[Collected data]
--- START ---
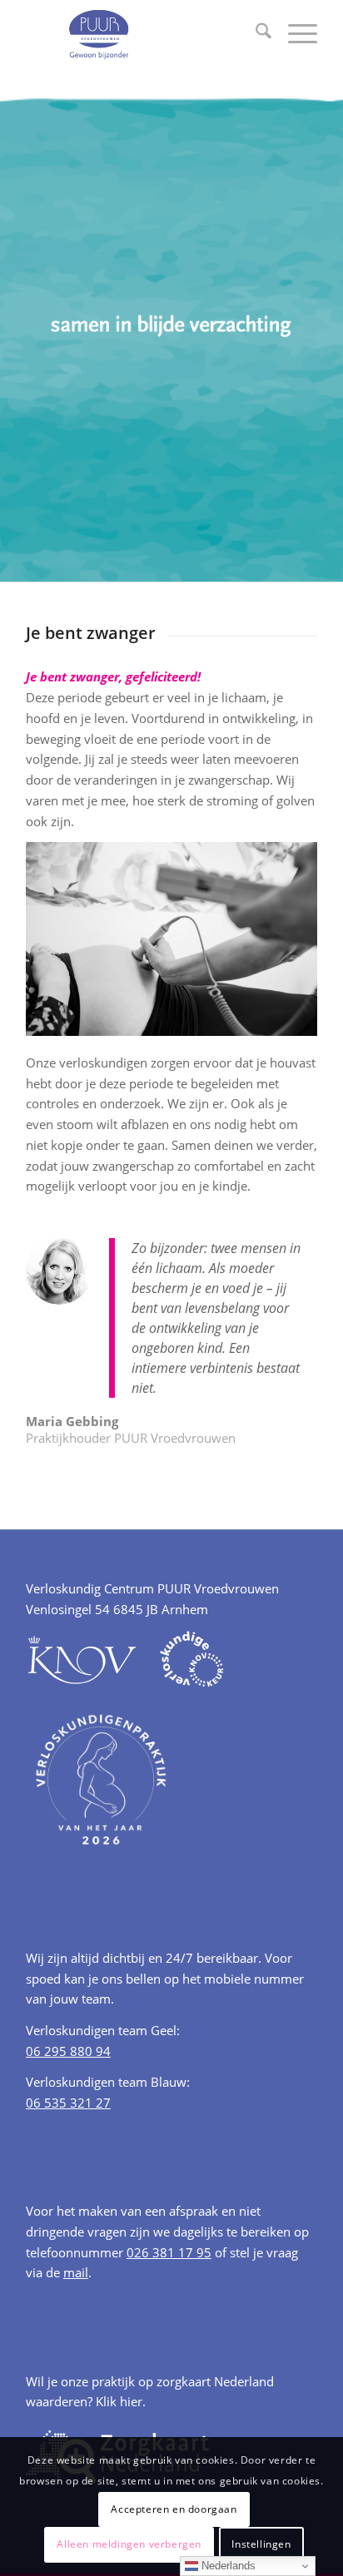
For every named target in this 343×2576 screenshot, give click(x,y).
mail (75, 2272)
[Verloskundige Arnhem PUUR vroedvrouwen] (142, 33)
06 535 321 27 (68, 2102)
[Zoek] (255, 33)
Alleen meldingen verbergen (129, 2544)
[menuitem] (255, 33)
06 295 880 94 (68, 2051)
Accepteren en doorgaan (173, 2509)
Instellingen (261, 2544)
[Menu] (294, 33)
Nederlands (227, 2565)
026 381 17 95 (169, 2252)
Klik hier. (121, 2401)
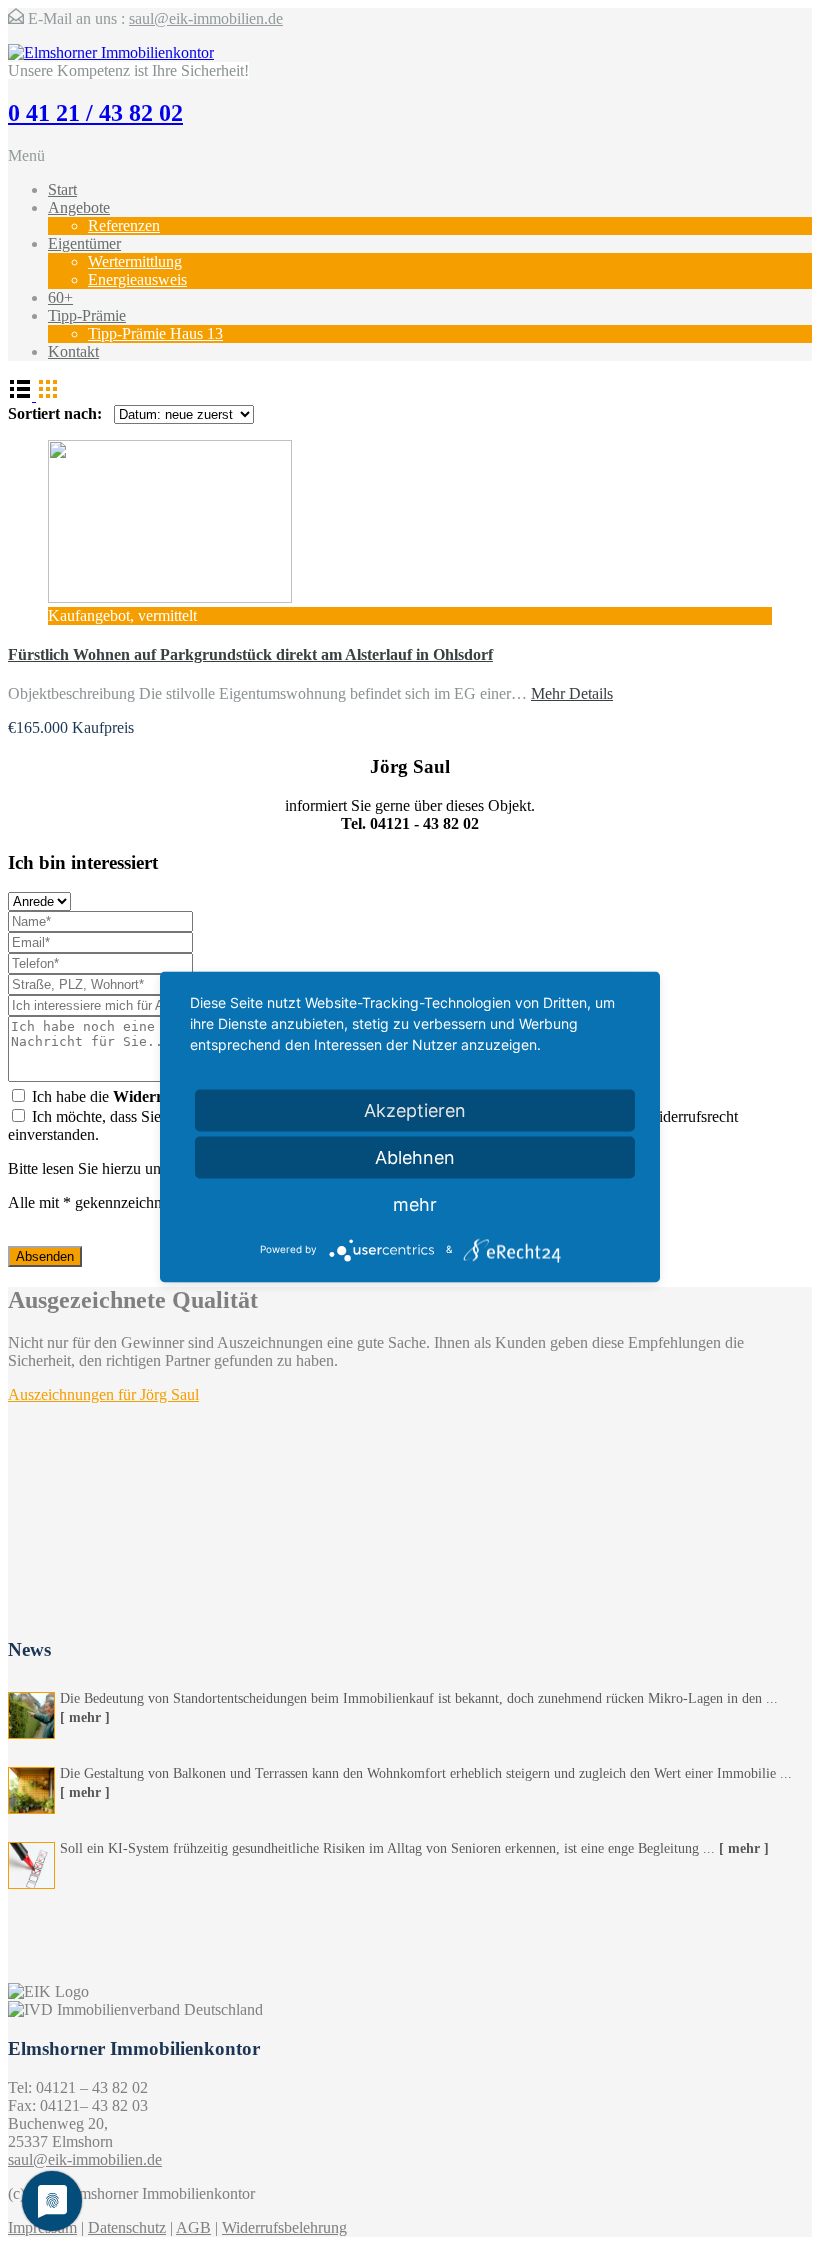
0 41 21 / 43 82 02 (95, 113)
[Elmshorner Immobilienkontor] (111, 52)
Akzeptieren (415, 1109)
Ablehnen (415, 1156)
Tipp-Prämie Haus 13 (155, 333)
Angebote (79, 207)
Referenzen (124, 225)
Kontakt (73, 351)
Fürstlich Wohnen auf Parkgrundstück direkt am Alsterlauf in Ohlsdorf (250, 654)
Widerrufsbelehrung (284, 2227)
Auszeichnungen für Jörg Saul (103, 1394)
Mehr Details (572, 693)
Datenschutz (127, 2227)
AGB (193, 2227)
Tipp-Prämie (87, 315)
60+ (60, 297)
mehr (415, 1203)
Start (62, 189)
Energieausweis (137, 279)
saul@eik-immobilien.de (206, 18)
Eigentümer (84, 243)
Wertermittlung (135, 261)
--- END ---
Problem statement:
From the line containing "Accepteren en doorgaan (173, 2509)" to the last line of the entries, output every line exactly as written, but leave out the pictures.

Written answer:
Accepteren en doorgaan (173, 2509)
Instellingen (261, 2544)
[Menu] (294, 33)
Nederlands (227, 2565)
026 381 17 95 (169, 2252)
Klik hier. (121, 2401)
0 41 21 / 43 82 02 (95, 113)
[Elmshorner Immobilienkontor] (111, 52)
Akzeptieren (415, 1109)
Ablehnen (415, 1156)
Tipp-Prämie Haus 13 (155, 333)
Angebote (79, 207)
Referenzen (124, 225)
Kontakt (73, 351)
Fürstlich Wohnen auf Parkgrundstück direkt am Alsterlauf in Ohlsdorf (250, 654)
Widerrufsbelehrung (284, 2227)
Auszeichnungen für Jörg Saul (103, 1394)
Mehr Details (572, 693)
Datenschutz (127, 2227)
AGB (193, 2227)
Tipp-Prämie (87, 315)
60+ (60, 297)
mehr (415, 1203)
Start (62, 189)
Energieausweis (137, 279)
saul@eik-immobilien.de (206, 18)
Eigentümer (84, 243)
Wertermittlung (135, 261)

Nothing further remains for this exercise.